TEXTAUSZUG>
Rz. 32

Sachliche Kongruenz liegt vor, wenn die vom Sozialleistungsträger gewährten Leistungen beim Geschädigten einen sachlichen Bedarf decken, der infolge des vom Schädiger verursachten Schadens entstanden ist.

 

Beispiel

Die Heilbehandlungskosten, die von der gesetzlichen Krankenkasse oder der Berufsgenossenschaft zur Beseitigung der Unfallfolgen aufgewendet werden müssen, decken den sachlichen Bedarf des Geschädigten, den der Schädiger zu erstatten hat (§ 843 Abs. 1 BGB) und sind daher sachlich kongruent zu dem entstandenen Schaden.

 

Rz. 33

Deshalb geht der Anspruch auf Erstattung der Heilbehandlungskosten wegen vorliegender sachlicher und zeitlicher Kongruenz gem. § 116 Abs. 1 SGB X auf den gesetzlichen Krankenversicherer oder die Berufsgenossenschaft über.

ARBEITSANWEISUNGEN>
(a) Prüfe, ob die folgenden Aussagen mit dem Textauszug übereinstimmen, und belege jede Antwort (ja oder nein) mit den entscheidenden Worten des Textauszugs im genauen Wortlaut. (i) Sachliche Kongruenz liegt vor, wenn die Leistungen des Sozialleistungsträgers einen Bedarf decken, der infolge des vom Schädiger verursachten Schadens entstanden ist. (ii) Der Anspruch auf Erstattung der Heilbehandlungskosten geht auf den Geschädigten über. (iii) Der Übergang des Anspruchs erfolgt gemäß § 843 Abs. 1 BGB.
(b) Gib aus dem Textauszug unverändert den Teil aus, der mit den Worten „Die Heilbehandlungskosten, die“ anfängt und mit „die Berufsgenossenschaft über.“ endet.

AUSGEWÄHLTE ZEILEN>

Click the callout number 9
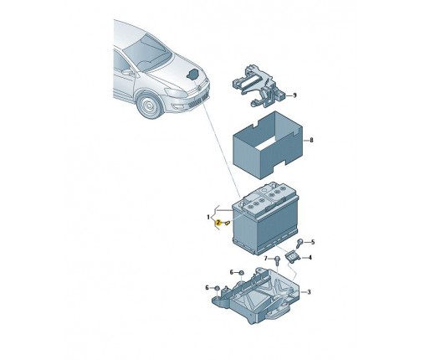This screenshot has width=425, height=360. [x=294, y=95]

...

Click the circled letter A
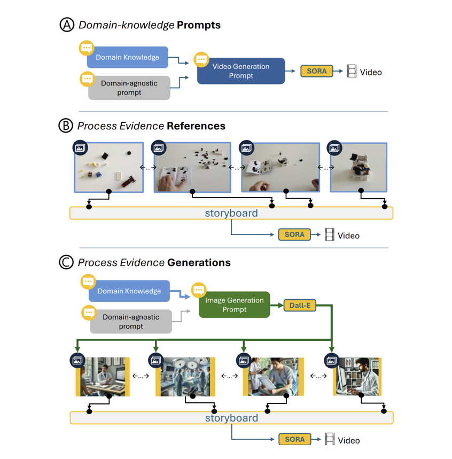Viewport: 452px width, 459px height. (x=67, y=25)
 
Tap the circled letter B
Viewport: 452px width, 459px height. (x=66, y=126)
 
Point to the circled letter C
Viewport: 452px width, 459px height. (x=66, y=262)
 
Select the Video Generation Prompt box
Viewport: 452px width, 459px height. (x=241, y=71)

LÖSUNGEN>
(a)
(i) Ja: „Sachliche Kongruenz liegt vor, wenn die vom Sozialleistungsträger gewährten Leistungen beim Geschädigten einen sachlichen Bedarf decken, der infolge des vom Schädiger verursachten Schadens entstanden ist.“
(ii) Nein: „auf den gesetzlichen Krankenversicherer oder die Berufsgenossenschaft über“
(iii) Nein: „gem. § 116 Abs. 1 SGB X“

(b)
Die Heilbehandlungskosten, die von der gesetzlichen Krankenkasse oder der Berufsgenossenschaft zur Beseitigung der Unfallfolgen aufgewendet werden müssen, decken den sachlichen Bedarf des Geschädigten, den der Schädiger zu erstatten hat (§ 843 Abs. 1 BGB) und sind daher sachlich kongruent zu dem entstandenen Schaden.

 

Rz. 33

Deshalb geht der Anspruch auf Erstattung der Heilbehandlungskosten wegen vorliegender sachlicher und zeitlicher Kongruenz gem. § 116 Abs. 1 SGB X auf den gesetzlichen Krankenversicherer oder die Berufsgenossenschaft über.